Do you believe there might have been causation (i.e. the medical error resulted in an injury)?

0 10
9 - Extremely Likely

He developed perforation with development of severe sepsis due to delay in laparotomy. Injury may have been fixable primarily, rather then need for colostomy and resection. He should have been observed closer during his first hospitalization, made npo, and perhaps a repeat CT scan would have facilitated his care sooner.

What makes you a good expert for this case?

I have been a Trauma Medical Director for many years, caring for many patients with this type of injury mechanism. Fellowship trained in Trauma Surgery and Surgical Critical Care.

How often do you encounter cases similar to this one in your practice?

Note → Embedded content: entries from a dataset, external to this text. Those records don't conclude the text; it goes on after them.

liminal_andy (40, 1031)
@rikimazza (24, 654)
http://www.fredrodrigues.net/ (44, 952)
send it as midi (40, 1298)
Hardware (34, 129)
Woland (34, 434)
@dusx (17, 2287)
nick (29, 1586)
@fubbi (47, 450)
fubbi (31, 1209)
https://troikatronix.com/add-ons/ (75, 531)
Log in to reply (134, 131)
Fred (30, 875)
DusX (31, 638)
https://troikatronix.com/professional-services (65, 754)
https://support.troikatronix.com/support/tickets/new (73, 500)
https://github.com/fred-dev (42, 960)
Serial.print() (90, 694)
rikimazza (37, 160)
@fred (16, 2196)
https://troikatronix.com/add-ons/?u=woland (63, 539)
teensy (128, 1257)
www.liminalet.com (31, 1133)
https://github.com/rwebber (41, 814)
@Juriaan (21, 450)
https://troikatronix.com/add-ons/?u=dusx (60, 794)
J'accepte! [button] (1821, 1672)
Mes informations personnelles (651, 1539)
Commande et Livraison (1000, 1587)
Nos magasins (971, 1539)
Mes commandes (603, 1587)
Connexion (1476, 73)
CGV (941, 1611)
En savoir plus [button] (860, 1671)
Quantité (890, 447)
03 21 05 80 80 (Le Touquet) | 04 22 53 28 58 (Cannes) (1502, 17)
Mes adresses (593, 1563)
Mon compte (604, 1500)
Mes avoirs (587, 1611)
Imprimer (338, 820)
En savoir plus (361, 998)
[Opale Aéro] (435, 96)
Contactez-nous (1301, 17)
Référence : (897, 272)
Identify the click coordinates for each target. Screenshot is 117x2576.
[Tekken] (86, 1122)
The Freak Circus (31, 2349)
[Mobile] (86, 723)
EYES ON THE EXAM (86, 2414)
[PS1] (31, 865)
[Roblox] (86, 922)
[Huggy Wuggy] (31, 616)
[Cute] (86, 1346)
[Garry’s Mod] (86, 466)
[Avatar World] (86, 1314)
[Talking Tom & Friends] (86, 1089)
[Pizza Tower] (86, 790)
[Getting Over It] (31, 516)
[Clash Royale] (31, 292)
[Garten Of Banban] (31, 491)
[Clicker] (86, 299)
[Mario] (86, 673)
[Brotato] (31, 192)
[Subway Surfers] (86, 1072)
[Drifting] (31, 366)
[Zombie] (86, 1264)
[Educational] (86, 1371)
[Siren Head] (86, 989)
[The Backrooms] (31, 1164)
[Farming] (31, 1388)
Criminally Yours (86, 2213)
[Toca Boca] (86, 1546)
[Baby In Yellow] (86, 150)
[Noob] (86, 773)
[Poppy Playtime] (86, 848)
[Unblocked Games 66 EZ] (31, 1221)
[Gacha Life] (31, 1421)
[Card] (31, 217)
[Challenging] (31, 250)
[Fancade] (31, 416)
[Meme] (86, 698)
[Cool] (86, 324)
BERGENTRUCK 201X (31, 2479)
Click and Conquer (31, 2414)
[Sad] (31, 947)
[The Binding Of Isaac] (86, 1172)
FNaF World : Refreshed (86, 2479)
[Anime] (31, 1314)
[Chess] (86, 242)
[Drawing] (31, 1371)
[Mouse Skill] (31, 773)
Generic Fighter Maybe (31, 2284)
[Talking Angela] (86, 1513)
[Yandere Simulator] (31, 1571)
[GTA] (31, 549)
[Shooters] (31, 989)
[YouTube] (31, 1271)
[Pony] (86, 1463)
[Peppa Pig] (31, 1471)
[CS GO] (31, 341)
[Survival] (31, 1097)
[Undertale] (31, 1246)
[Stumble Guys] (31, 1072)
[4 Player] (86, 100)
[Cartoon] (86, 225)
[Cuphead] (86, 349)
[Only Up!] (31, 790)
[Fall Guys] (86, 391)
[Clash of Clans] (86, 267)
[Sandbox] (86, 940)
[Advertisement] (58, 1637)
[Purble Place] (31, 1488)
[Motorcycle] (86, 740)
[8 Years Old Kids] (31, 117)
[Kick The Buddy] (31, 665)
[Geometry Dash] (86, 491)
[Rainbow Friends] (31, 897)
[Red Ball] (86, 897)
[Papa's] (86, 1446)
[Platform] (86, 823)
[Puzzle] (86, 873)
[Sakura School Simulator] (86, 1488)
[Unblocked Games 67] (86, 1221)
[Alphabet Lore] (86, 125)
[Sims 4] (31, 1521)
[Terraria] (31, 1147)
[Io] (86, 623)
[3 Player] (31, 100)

10 -20 cases/year of RD/MVC presenting with seat belt sign and abdominal pain.

Do you believe there might have been medical error?

0 10
8 - Very Likely

The patient was transferred to the trauma center with abdominal pain and a CT scan demonstrating bowel injury and intraabdominal fluid after an MVC. The patient should have undergone diagnostic laparoscopy or laparotomy to rule out bowel perforation in response to the combination of clinical presentation and CT scan findings. Instead, patient was discharged the following day. No surprise the patient returned a few days later with intraabdominal sepsis!

Do you believe there might have been causation (i.e. the medical error resulted in an injury)?

0 10
8 - Very Likely

Had a diagnostic laparoscopy or laparotomy been performed at the time of initial presentation, the bowel perforation would have been treated sooner. This is a case of delay in diagnosis. The missed bowel injury led to ongoing perforation and leakage, causing the patient to deteriorate and then ultimately need emergent laparotomy.

What makes you a good expert for this case?

I routinely manage cases just like this. I also have many years of experience as a surgeon and expert witness.

How often do you encounter cases similar to this one in your practice?

I manage patients with bowel perforation on a daily basis.